How young people are recruited to Nazism

Far-right groups systematically recruit new members with thoughtful strategies, using schools and video games as key arenas. Expo's new report, based on interviews and analyses, outlines the recruitment process in six steps. It emphasizes that society's interventions play a crucial role in countering radicalization.

The organization Expo has released a report examining how far-right groups recruit young activists, focusing on the process rather than subsequent acts of violence. Based on interviews with defectors, far-right materials, and open sources, the report identifies systematic recruitment strategies.

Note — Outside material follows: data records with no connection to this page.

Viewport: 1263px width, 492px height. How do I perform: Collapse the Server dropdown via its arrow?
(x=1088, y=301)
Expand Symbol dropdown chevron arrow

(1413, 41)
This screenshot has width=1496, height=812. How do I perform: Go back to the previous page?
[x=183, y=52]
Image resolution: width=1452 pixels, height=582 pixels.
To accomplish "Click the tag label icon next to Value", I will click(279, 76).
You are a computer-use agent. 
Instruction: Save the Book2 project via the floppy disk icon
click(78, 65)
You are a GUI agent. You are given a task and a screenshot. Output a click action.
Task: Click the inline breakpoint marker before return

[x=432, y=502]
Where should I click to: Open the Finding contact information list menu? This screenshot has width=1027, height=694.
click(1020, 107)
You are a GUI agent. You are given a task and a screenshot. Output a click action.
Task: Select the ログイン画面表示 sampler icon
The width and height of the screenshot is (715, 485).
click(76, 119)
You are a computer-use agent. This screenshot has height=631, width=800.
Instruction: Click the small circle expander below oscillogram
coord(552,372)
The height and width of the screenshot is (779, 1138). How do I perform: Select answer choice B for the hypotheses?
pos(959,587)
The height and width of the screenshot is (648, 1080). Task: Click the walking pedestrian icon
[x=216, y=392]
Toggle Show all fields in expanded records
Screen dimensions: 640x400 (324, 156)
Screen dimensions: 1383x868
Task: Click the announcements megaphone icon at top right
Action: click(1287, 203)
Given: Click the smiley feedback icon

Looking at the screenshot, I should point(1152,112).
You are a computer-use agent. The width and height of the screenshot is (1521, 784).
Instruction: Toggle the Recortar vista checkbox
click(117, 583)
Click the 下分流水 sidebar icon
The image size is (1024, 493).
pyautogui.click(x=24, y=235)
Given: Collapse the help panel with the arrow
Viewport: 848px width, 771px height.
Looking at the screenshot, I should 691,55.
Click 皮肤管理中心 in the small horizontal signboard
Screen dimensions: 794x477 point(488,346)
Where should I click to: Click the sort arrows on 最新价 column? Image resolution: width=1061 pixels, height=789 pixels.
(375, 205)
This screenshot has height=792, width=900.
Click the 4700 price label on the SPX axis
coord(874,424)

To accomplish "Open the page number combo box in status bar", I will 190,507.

Daniel Poohl, Expo's CEO, explains: "We wanted to understand how the extreme right itself operates, what factors enable the radicalization journey." The recruitment follows a "recruitment ladder" with six steps. The first step lowers the threshold for far-right ideas through jokes, irony, and racist jargon on social media. Political legitimacy, such as the Sweden Democrats' open talk of "population replacement," facilitates this. "It's an ongoing effort through propaganda," says Poohl.

Social media is used to showcase community and heroic missions, often keeping ideology in the background initially. Young men primarily recruit other young men in environments where values already align. The gaming world, with its existing racist jargon, serves as a key entry point to private chats. Schools are another central arena. The appeal lies in the promise of real-world action beyond the online realm.

The groups invest significant energy in retaining members through internal rules and identifying betrayal. Poohl compares the process to a cat-and-mouse game between extremists and society, family, and school, where the outside world often prevails. "The final conclusion is that society's interventions matter. The groups are very aware of it," he states.

The report was published on December 15, 2025.